On Fri, 28 Dec 2001, Tom Lane wrote:
> Hmm. And what was your actual *throughput*?
Throughput is down noticeably, but unfortunately I don't have any
controlled instrumentation to demonstrate that. A process which took
approximately 9 minutes to complete with 7.1 now takes approximately 17
minutes to complete, for the same amount of work. Further, I can't really
compare the two versions because the required dump/reload 1) may be
changing something that isn't obvious, and 2) takes too long.
> The backtraces you've shown us all correspond to places where 7.1
> would have busy-waited rather than blocking on a semaphore.
But the behavior seems to me to be more like busy-waiting than blocking on
locks. For example, both of my CPUs are now pegged whenever the database
is busy, and I never used to see tens of thousands of contexts switches
per second. I also never used to spend half of my CPU time in the kernel,
but now I do.
Also the straces show control bouncing back and forth between processes
stuck in semop(). In a trace of 576000 syscalls, 79% were semop().
I'd believe that the problem is in the kernel's scheduler or SysV, but
they didn't seem to think so on linux-kernel.

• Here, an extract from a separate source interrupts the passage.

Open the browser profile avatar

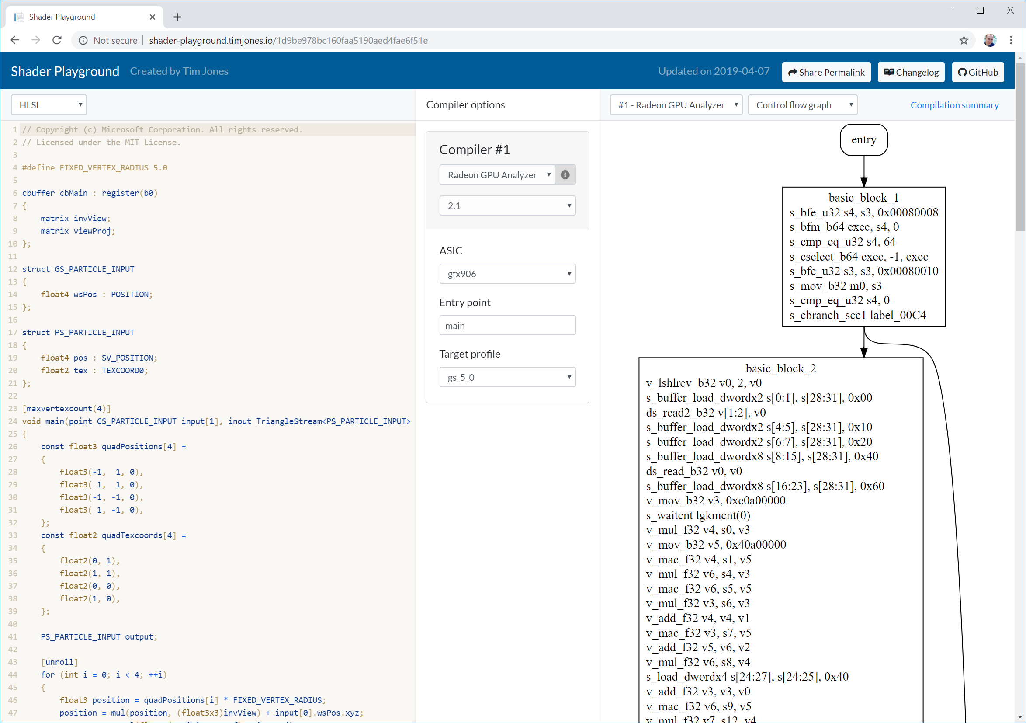[990, 40]
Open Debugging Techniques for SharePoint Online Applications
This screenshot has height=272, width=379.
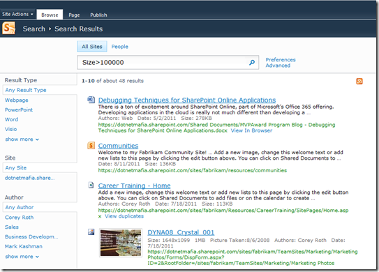pos(187,100)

> Reduction of nominal CPU load is exactly what I'd expect, and is not
> in itself bad. The real question is how many transactions can you
> process per second.
What I meant to say was that the CPU load on my application machine was
much lower, which is to say that machine is just waiting around all the
time for the database machine to do something. The CPUs on the database
machine are pinned all the time.
-jwb